U.S. policymakers gain stronger tools to identify and sanction foreign financiers, developers, and other actors who enable large‑scale deforestation or high‑emission projects (asset blocks, visa bans, targeted designations), increasing U.S. leverage to deter environmentally harmful projects abroad.
U.S. taxpayers and partner countries will see increased international climate finance (over $11 billion annually) to support adaptation, mitigation, and low‑carbon development in vulnerable countries.
The Treasury and sanctions programs (OFAC/Global Magnitsky enforcement) get more resources, enabling faster and broader identification and designation of human‑rights abusers and environmental corruption actors.
American taxpayers and businesses face higher costs from a combination of >$11 billion in new international climate finance commitments, expanded OFAC/enforcement funding, and increased compliance and due‑diligence burdens (possible higher taxes, redirected budgets, or higher costs for consumers).
Expanded use of extraterritorial sanctions and pressure on foreign governments risks diplomatic friction and retaliation that could harm U.S. exporters, complicate trade and security cooperation, and disrupt supply chains.
If targeted measures or sanctions are used when engagement fails, communities in the targeted countries — and U.S. workers connected through supply chains — could suffer economic disruption and lost markets.
Based on analysis of 6 sections of legislative text.
Allows the President to impose targeted sanctions on foreign actors who drive major emissions, cause illegal deforestation, or misrepresent environmental impacts, and funds OFAC to enforce them.
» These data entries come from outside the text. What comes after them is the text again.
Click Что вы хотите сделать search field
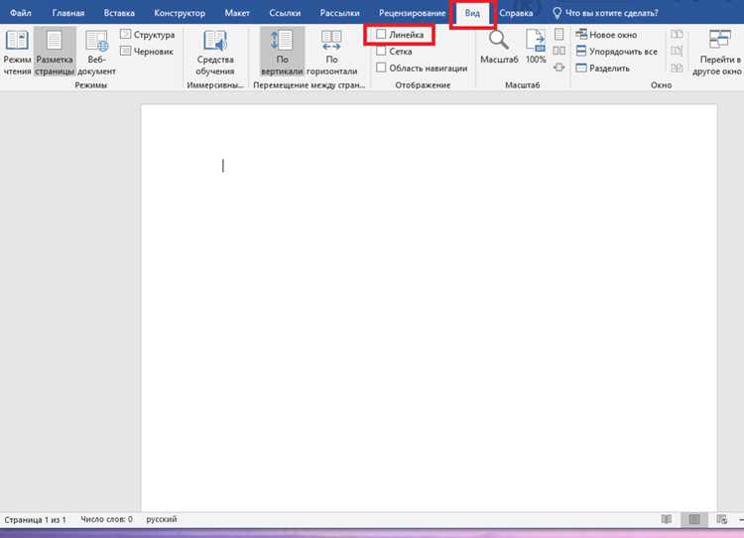Viewport: 744px width, 538px height. [x=606, y=13]
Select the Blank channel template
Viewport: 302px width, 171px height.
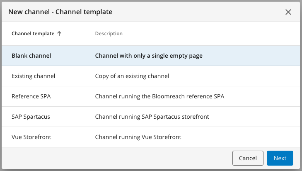point(31,56)
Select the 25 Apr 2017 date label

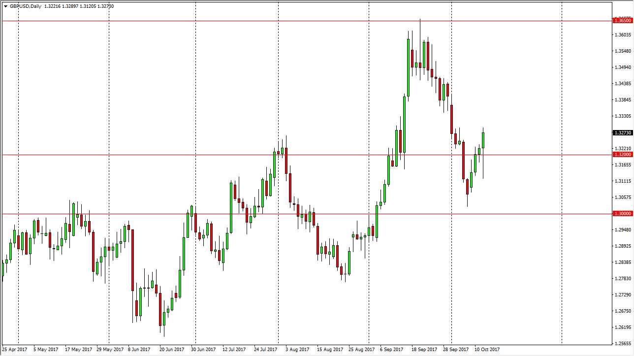click(14, 349)
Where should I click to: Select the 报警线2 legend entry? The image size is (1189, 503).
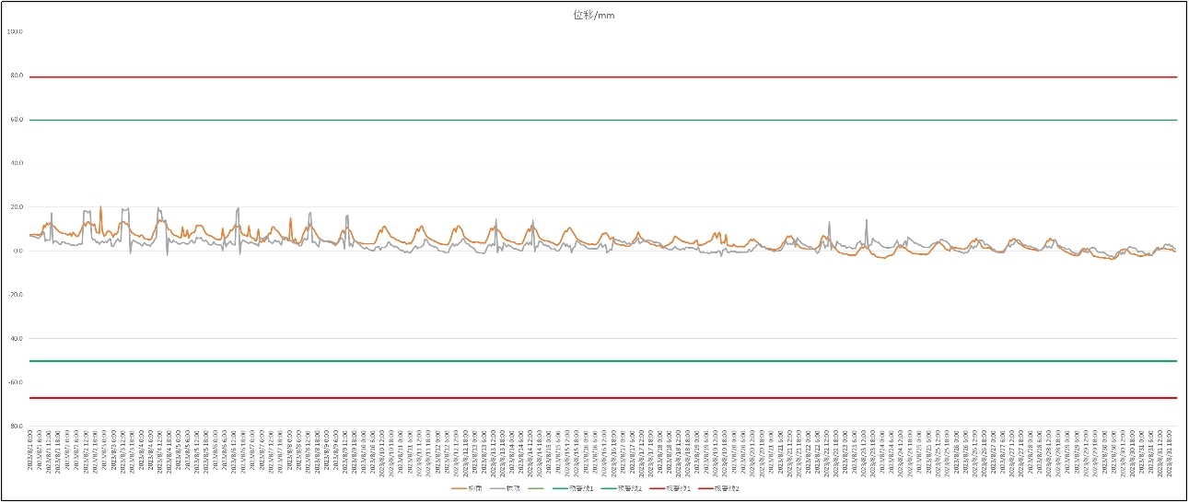click(718, 488)
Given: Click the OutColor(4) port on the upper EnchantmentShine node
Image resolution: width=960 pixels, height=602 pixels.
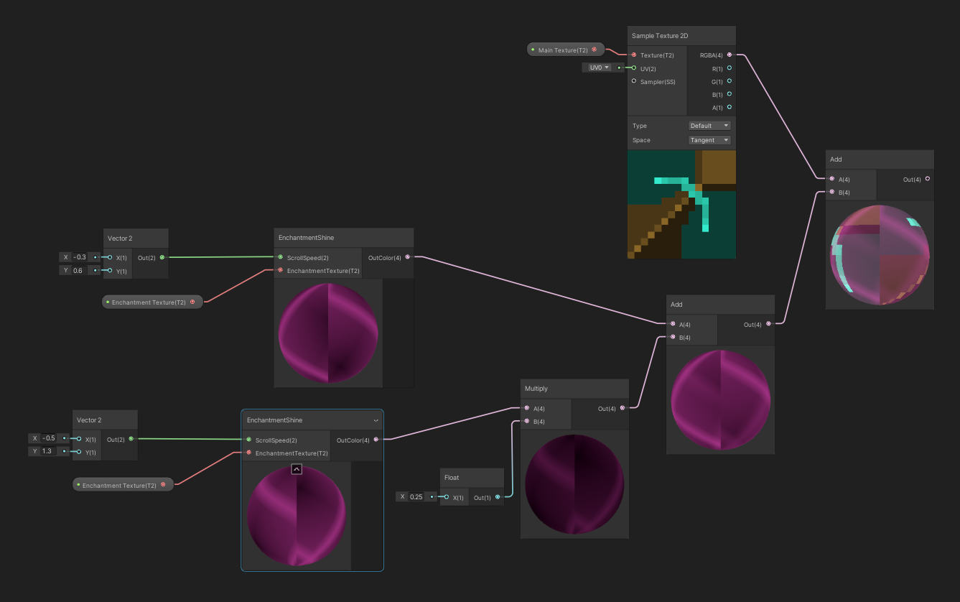Looking at the screenshot, I should tap(407, 257).
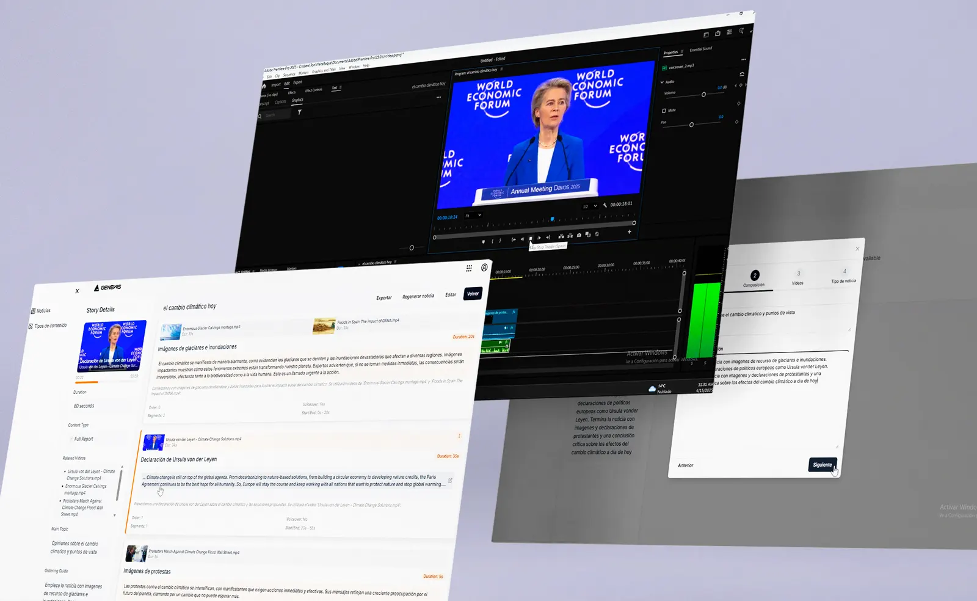Enable the Mute checkbox in Properties
This screenshot has height=601, width=977.
664,111
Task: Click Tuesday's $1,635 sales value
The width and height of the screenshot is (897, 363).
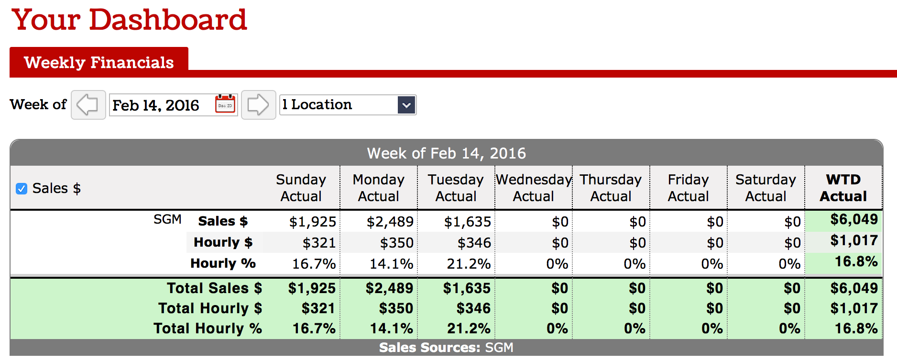Action: [467, 222]
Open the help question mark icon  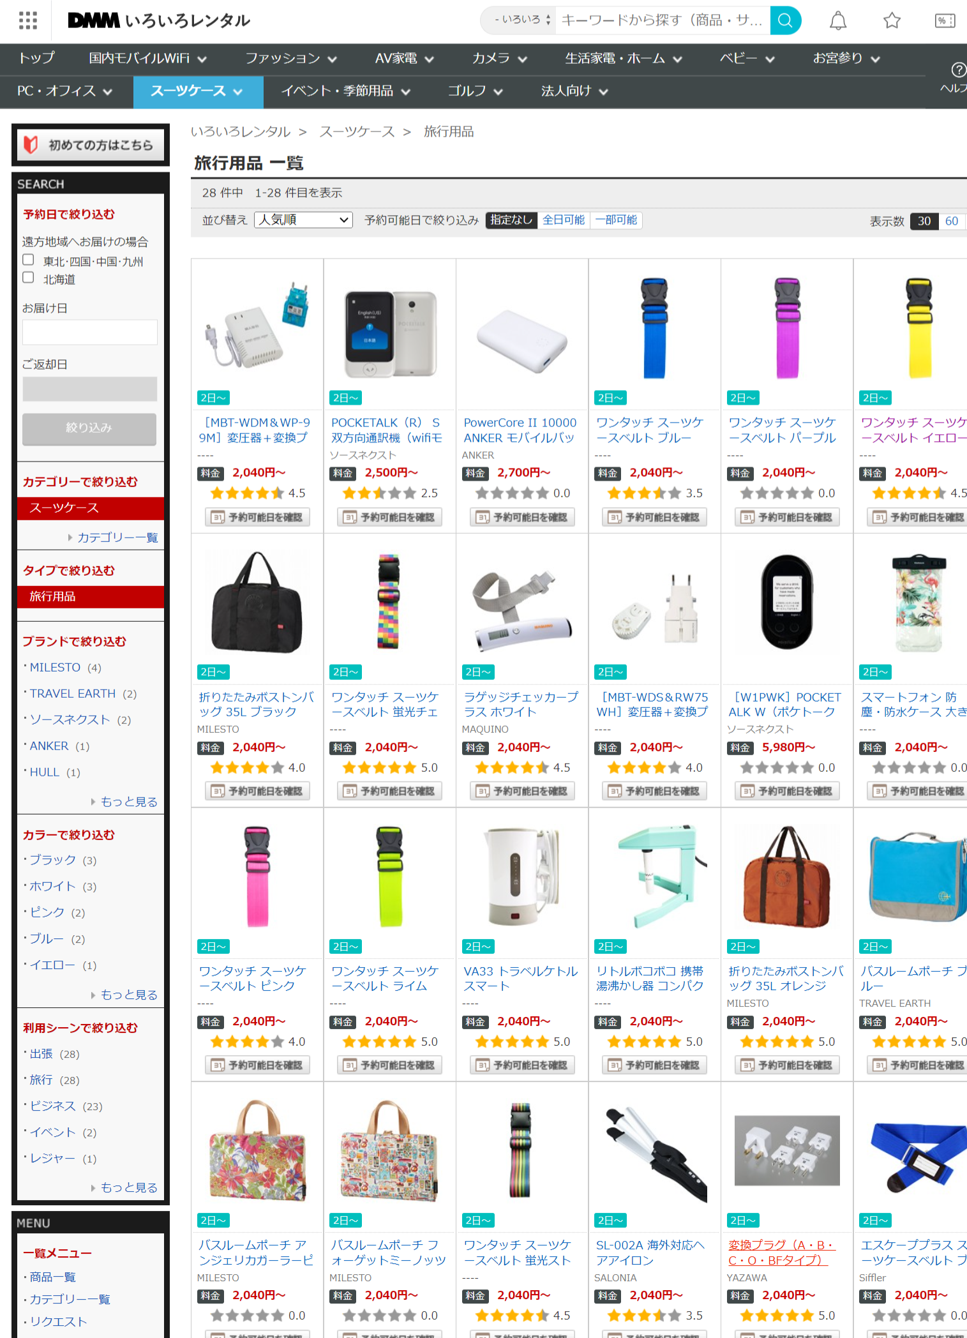(958, 70)
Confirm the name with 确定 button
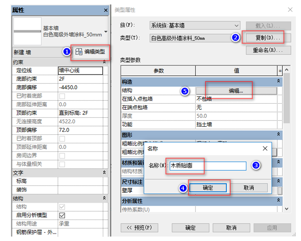301x241 pixels. pyautogui.click(x=208, y=188)
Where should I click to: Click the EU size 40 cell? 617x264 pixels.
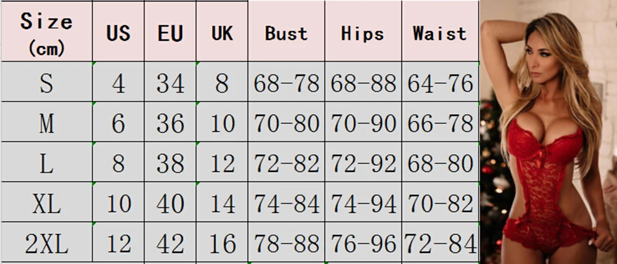(x=170, y=202)
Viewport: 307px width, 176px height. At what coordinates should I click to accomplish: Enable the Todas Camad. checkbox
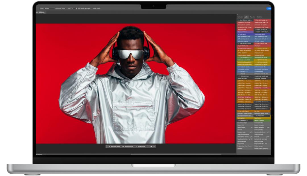92,9
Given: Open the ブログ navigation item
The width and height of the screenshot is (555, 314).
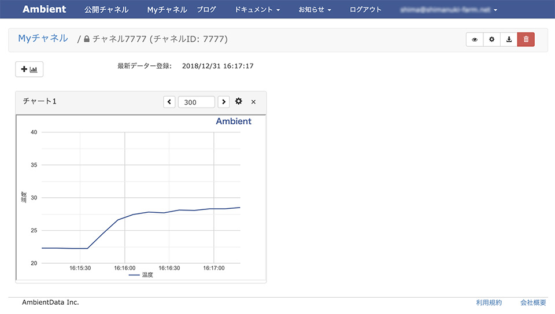Looking at the screenshot, I should [x=206, y=9].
Introduced December 1, 2025 by Edward John Markey · Last progress December 1, 2025
Creates new U.S. authority to target and sanction foreign persons and entities whose activities significantly drive greenhouse‑gas emissions, cause illegal deforestation or loss of carbon sinks, or knowingly misrepresent environmental impacts. It directs use of existing sanctions tools (including visa restrictions and asset‑blocking authorities), expands definitions to protect environmental and Indigenous defenders, calls for scaled international climate finance and cooperation, and authorizes funding for Treasury/OFAC to implement the measures.